Today we know much more about the nutritional requirements of mice and rats than be did when most diets were formulated. A breeding rat or mouse only needs about 18% crude protein and a non-breeding adult rat only needs about 9% crude protein or perhaps less. Yet most of our traditional diets contain 22-24% protein. In 2000 we launched a new range of diets which we called our Global Diets because they are available in both the U.S. and Europe. The Global Rodent Diets are 2014, 2016, 2018, and 2019. When these diets were formulated the present knowledge of the nutrient requirements of mice and rats was taken into consideration. Diet 2014 was formulated for non-breeding rodents on long-term studies (2 year). This diet has a low protein content of only 14%. Excess protein can cause kidney damage in aging mice and rats. Mice and rats that are not actively breeding do not require as much protein so it is appropriate to feed this diet to rodents on long-term studies rather than diets that contain 19-24% protein. Diet 2016 was designed quite honestly for customers who were afraid to feed a diet with only 14% protein. It is difficult to get customers who have been feeding 19-24% protein diets to switch to 14% protein but they might warm up to 16% protein, thus 2016. Diets 2018 and 2019 were designed for breeding mice and rats. These animals require more protein and energy to support gestation and most importantly lactation. Diet 2018 contains 18% protein and 6% fat. Diet 2019 contains 19% protein and 9% fat. Increasing protein potentially can harm the kidneys of aging mice and rats but it does not make mice and rats fat. In fact, it has a slight negative effect on weight and fat composition (remember the Atkins diet). Energy intake by the mouse or rat controls body weight and fat deposition. Diets 2014 and 2016 contain about 4% fat while diets 2018 and 2019 contain about 6% fat and 9% fat respectively. So diets 2018 and 2019 contain slightly more energy than 2014 and 2016. Mice and rats fed diets 2014 or 2016 may put on less weight than mice and rats fed 2018 and 2019 over the long term. But it is not the protein content that is responsible. It is the increase in fat and thus the increase in energy content of the diet that is responsible for weight gain and increase fat deposition.
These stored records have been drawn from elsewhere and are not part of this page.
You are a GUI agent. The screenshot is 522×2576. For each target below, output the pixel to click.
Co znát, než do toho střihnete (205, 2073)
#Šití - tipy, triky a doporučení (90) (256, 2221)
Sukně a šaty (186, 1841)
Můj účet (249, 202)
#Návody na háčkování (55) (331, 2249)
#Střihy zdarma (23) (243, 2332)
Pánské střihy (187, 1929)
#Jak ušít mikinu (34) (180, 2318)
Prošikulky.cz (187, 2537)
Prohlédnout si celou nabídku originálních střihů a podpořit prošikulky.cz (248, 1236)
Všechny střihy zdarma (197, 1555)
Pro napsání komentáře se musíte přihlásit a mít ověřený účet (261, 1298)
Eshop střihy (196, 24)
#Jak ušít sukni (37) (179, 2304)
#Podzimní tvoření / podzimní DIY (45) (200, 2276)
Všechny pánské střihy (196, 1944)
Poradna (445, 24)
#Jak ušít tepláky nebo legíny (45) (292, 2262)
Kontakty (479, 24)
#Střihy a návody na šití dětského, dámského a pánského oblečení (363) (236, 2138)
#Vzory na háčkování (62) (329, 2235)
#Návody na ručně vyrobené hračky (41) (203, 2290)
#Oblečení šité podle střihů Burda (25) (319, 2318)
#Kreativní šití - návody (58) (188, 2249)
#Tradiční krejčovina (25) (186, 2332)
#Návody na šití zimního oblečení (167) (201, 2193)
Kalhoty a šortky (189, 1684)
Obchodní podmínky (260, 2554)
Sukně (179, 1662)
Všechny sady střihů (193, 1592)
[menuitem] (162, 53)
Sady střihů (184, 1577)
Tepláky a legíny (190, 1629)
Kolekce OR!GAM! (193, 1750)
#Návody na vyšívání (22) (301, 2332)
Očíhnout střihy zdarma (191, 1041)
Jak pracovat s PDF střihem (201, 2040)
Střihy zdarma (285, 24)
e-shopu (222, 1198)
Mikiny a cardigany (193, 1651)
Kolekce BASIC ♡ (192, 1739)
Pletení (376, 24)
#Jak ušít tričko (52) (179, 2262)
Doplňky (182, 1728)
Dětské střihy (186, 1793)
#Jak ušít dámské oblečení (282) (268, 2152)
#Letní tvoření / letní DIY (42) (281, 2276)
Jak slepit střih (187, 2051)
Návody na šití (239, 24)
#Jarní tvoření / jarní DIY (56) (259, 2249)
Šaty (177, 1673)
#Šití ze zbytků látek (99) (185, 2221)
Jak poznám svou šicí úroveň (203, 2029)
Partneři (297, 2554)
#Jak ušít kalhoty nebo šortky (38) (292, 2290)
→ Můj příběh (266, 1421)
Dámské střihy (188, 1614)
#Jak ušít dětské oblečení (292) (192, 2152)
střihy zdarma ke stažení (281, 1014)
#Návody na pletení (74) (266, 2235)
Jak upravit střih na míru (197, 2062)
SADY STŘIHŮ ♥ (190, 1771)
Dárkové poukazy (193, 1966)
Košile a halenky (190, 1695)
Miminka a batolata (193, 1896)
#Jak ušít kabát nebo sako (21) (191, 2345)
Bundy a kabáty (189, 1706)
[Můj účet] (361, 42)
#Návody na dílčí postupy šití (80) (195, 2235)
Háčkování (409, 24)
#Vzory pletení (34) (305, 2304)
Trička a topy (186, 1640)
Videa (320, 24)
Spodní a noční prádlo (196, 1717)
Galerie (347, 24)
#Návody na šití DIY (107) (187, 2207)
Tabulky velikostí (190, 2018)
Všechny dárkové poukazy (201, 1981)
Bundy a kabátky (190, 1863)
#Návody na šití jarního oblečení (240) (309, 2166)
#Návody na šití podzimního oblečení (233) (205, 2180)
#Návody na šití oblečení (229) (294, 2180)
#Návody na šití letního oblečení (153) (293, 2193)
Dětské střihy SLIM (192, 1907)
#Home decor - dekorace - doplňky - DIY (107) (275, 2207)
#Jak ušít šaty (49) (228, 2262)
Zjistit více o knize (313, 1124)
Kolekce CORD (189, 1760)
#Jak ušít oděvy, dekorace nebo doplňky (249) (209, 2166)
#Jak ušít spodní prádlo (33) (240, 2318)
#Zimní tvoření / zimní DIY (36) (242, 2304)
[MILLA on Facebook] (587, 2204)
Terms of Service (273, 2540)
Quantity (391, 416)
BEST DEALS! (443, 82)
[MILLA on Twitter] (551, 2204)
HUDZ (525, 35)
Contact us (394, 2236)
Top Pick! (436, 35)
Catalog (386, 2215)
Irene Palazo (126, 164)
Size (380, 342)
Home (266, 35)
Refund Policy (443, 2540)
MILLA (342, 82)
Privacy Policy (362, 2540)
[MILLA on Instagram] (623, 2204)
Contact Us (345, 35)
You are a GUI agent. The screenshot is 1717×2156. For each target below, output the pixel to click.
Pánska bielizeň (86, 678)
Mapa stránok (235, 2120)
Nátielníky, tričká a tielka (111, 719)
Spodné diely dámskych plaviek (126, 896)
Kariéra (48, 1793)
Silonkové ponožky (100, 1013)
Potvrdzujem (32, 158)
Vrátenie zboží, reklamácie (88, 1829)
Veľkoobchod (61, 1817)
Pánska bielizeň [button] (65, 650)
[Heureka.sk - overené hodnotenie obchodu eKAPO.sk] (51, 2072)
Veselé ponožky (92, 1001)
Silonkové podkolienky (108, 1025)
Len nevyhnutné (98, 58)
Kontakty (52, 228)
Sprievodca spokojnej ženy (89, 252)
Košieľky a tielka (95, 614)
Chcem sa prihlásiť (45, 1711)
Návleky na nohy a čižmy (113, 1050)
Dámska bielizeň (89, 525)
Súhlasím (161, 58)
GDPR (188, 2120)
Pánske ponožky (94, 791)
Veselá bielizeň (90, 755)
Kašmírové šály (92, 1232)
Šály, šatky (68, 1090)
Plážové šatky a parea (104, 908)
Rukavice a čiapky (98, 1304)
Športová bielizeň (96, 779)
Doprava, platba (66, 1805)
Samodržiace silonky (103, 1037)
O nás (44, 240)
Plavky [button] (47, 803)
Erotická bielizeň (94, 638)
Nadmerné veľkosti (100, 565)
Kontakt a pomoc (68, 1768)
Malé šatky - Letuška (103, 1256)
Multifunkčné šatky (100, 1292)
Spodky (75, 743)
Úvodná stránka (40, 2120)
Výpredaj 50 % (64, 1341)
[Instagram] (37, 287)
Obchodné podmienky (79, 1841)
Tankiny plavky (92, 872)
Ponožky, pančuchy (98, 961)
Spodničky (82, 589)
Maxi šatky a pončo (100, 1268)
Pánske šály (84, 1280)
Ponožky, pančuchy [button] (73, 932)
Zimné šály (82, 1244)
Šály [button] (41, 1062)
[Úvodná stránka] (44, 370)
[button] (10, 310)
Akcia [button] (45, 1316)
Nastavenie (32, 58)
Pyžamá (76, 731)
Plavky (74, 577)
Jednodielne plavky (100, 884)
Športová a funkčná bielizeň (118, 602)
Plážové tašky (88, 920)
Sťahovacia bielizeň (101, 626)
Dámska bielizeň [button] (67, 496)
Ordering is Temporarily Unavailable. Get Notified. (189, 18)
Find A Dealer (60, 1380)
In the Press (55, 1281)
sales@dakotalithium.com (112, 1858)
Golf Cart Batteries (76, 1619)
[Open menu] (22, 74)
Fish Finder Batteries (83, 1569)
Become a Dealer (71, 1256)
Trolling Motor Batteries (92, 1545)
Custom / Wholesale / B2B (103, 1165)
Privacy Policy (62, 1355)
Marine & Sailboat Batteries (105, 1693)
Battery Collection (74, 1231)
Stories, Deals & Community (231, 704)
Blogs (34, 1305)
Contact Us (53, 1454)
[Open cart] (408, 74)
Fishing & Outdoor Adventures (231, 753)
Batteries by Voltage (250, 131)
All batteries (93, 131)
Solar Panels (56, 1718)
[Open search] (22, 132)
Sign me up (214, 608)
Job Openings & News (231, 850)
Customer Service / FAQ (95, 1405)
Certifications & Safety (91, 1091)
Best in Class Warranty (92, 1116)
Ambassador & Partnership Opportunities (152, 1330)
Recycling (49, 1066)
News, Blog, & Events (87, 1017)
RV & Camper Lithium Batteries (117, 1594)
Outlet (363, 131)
What are my suggestions when it comes to maximizing the life expectancy of your mouse or rat? Well, Dux hit this one right on the head. Excess weight gain is the enemy of longevity in mice and rats as it is in humans and all mammals. Excessive body weight will accelerate the onset of the diseases associated with old age which for many mice and rats is cancer. Long-term studies with mice and rats show that when the animals are restricted to 2/3 of what they would normally eat when allowed unlimited access to food that they live longer and the diseases associated with old age occur at a later age. If I had pet rats or mice, I would feed them diet 2014. It has a low level of protein compared to all other diets. Remember excess protein can cause kidney damage in aging mice and rats. Diet 2014 contains enough fat to meet the requirements for essential fatty acids but less fat than most other diets so the energy content is lower than most other diets as well. This diet was designed to be fed to mice and rats on long-term 2-year studies. Essentially the aims of the researcher feeding the diet to their research animals are closely aligned with the aims of the rat or mouse enthusiast. Avoid high calorie supplements such as nuts, chips and other junk foods which while tasty, encourage excessive weight gain. The mice and rats may still get fat on 2014 as they age. In general mammals given unlimited access to food increase their weight as they age. You can seek to restrict the diet if you wish or you can supplement their diet with high fiber foods such as fruits and vegetables. High fiber foods will fill their stomachs making them feel full but contributing little to their energy intake. However, make sure that in feeding these high fiber supplements that you do not displace the diet by more than 33%. The animal is relying on the diet to meet its nutrient requirements. The supplements are for enrichment and an attempt to reduce excessive weight gain. Also, place items in the cage which decrease boredom. If I put you in a room with nothing to do, but with food always available you are going to spend a great deal of time eating and drinking too.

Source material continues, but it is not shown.